Perhaps what started me off on this riff about marquees is an interesting article I read in The New York Times this past Sunday about a treasured Brooklyn movie house. the Pavilion, originally the single-screen Sanders that’s in the process of being revitalized to become the new Nitehawk Cinema (the original Nitehawk is in Williamsburg).  Now as you may know, I am originally a poet, so when I read that the Nitehawk folks had hired some Brooklyn poets to keep the marquee active during renovation, by writing Brooklyn movie haikus, I was intrigued.

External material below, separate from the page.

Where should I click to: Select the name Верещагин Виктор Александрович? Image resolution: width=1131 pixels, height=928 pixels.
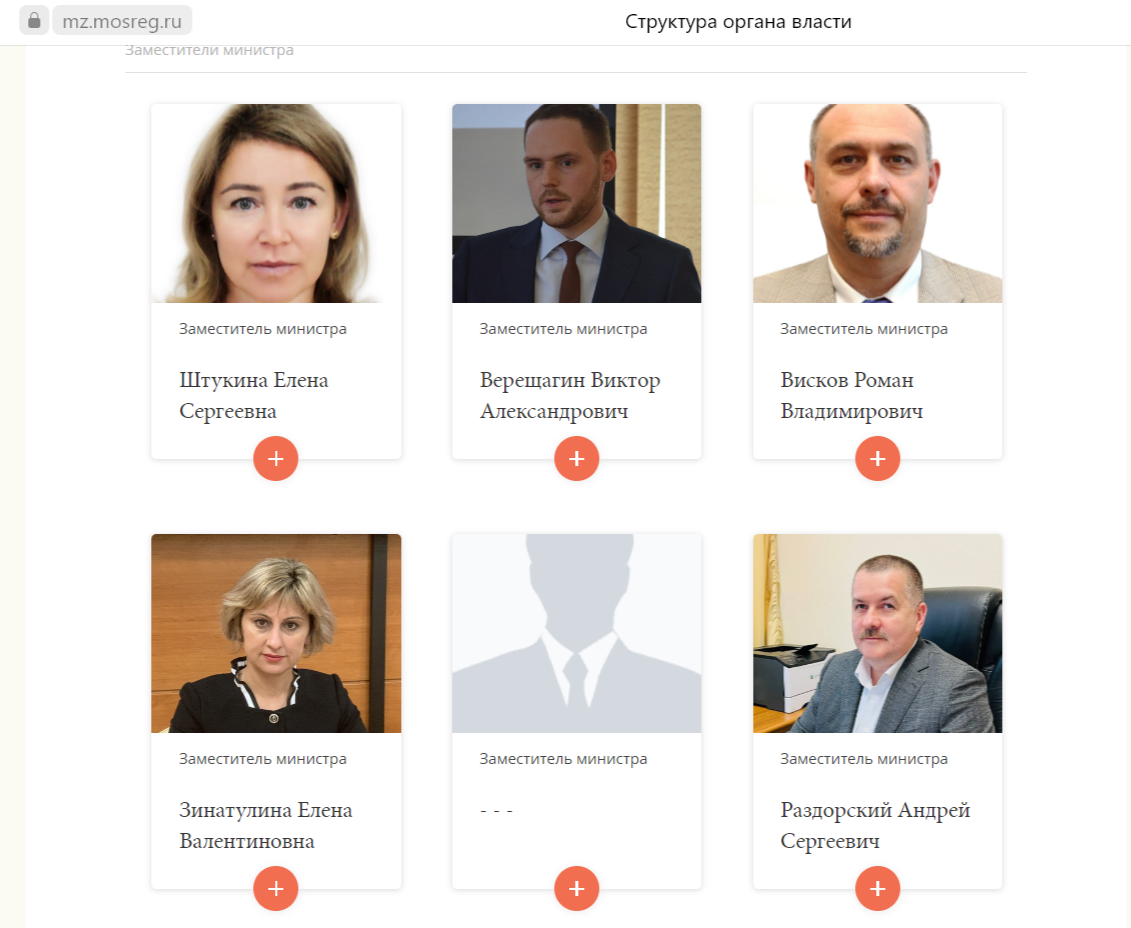(570, 395)
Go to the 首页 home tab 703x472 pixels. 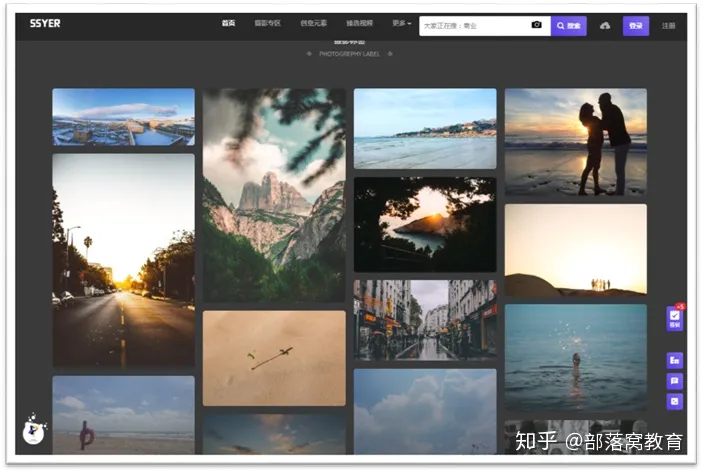click(228, 24)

But here’s what gave me goosebumps: And though the haikus fit flawlessly on the Pavilion’s marquee, Pisarra [Drew Pisarra, one of the poets] said the theater does not always have the letters needed to produce all of the poems, which requires some literary logistics to ensure there are enough As, Bs, and Cs.  

Just like the old days! -- when we had to spell out WW and the Dixie Dance Kings, as (upside-down M, upside-down M) & the Dix Dnc Kngs. We had run out of “i’s” and “w’s.”. Fortunately, this cryptic message was on the uphill side, which, fewer people read. The downhill side, visible to people walking up the hill from the ferry, was okay.

Afterthought #1: Paulie, a staffer who often changed the marquee letters on Tuesday nights, suggested we simply put See Other Side on the uphill face of the marquee, but he was voted down.

Afterthought #2: Dean, my husband and long-ago partner at the St. George Theatre, recalls driving to the Pavilion Theater in Brooklyn (the Sanders in those days), on a mission to procure two gigantic red plastic J’s, two A’s, two W’s and one S (for the anticipated arrival of JAWS the following week). These letters were twice the size of our old-school aluminum letters; the theater manager, who was selling them for ten dollars apiece, couldn’t furnish a second S, which had “gone missing.” He told Dean, “We had an usher named Sam, I think he swiped it to put on his bedroom wall.”

Correction: An earlier version of this blog post mistakenly identified the quoted text from Back to the Future as a novel that preceded the film. It was, actually, a "novelization" after the script.      Mea Culpa.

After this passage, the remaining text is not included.